++++ PASSAGE PROVIDED

Friday, June 3, 2022

Manage Memory in Deep Java Library

Target audience: Advanced
Estimated reading time: 4'

This post introduces some techniques to monitor memory usage and leaks in machine learning applications using the Deep Java Learning (DJL) library [ref 1]. This bag of tricks is far from being exhaustive.


Table of contents

DJL is an open source framework to support distributed inference in Java for deep learning models such as MXNet, Tensor flow or PyTorch.
The training of deep learning models may require a very significant amount of floating computations which are best supported by GPUs. However, the memory model in JVM is incompatible with column-based resident memory requires by the GPU.

++++++++

> JOBS:
1. In the post on managing memory in Deep Java Library, what deep learning models is DJL described as supporting distributed inference for?
2. Carry the post on managing memory in Deep Java Library forward from its final sentence.

++++ EXTRACTED MATERIAL

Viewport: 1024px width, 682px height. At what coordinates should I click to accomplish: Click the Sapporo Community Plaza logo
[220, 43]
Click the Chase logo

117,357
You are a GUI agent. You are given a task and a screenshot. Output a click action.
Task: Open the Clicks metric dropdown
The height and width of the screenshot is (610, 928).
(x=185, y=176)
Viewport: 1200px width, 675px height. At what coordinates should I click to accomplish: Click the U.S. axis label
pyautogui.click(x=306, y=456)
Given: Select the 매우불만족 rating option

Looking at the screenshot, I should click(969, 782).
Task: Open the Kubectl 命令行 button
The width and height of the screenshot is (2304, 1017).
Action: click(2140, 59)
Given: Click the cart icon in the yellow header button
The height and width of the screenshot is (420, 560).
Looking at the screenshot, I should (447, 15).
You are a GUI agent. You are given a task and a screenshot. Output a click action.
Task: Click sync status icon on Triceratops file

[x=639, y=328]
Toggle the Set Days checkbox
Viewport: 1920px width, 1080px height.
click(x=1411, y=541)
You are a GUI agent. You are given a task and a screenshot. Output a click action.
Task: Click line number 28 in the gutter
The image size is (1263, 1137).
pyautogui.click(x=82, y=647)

++++++++

> TASK ANSWERS:
1. MXNet, TensorFlow, and PyTorch.

2.
Vectorization libraries such as Blast are implemented in C/C++ and support fast execution of linear algebra operations. The ubiquitous Python numerical library, numpy [ref 2] commonly used in data science is a wrapper around these low level math functions. The ND interface, used in DJL, provide Java developers with similar functionality.


NotesThe code snippets in this post are written in Scala but can be easily reworked in Java

The basics

Memory types
DJL supports monitoring 3 memory components
  • Resident Set Size (RSS) is the portion of the memory used by a process that is held in RAM memory and cannot be swapped. 
  • Heap is the section of memory used by object dynamically allocated
  • Non-heap is the section encompassing static memory and stack allocation

Tensor representation

Deep learning frameworks operations on tensors. Those tensors are implemented as NDArray objects, created dynamically from array of values (integer, float,...). NDManager is memory collector/manager native to the underlying C++ implementation of the various deep learning frameworks. Its purpose is to create and delete (close) NDArray instances. NDManager has a hierarchical (single root tree) structure the child manager can be spawn from a parent [ref 3].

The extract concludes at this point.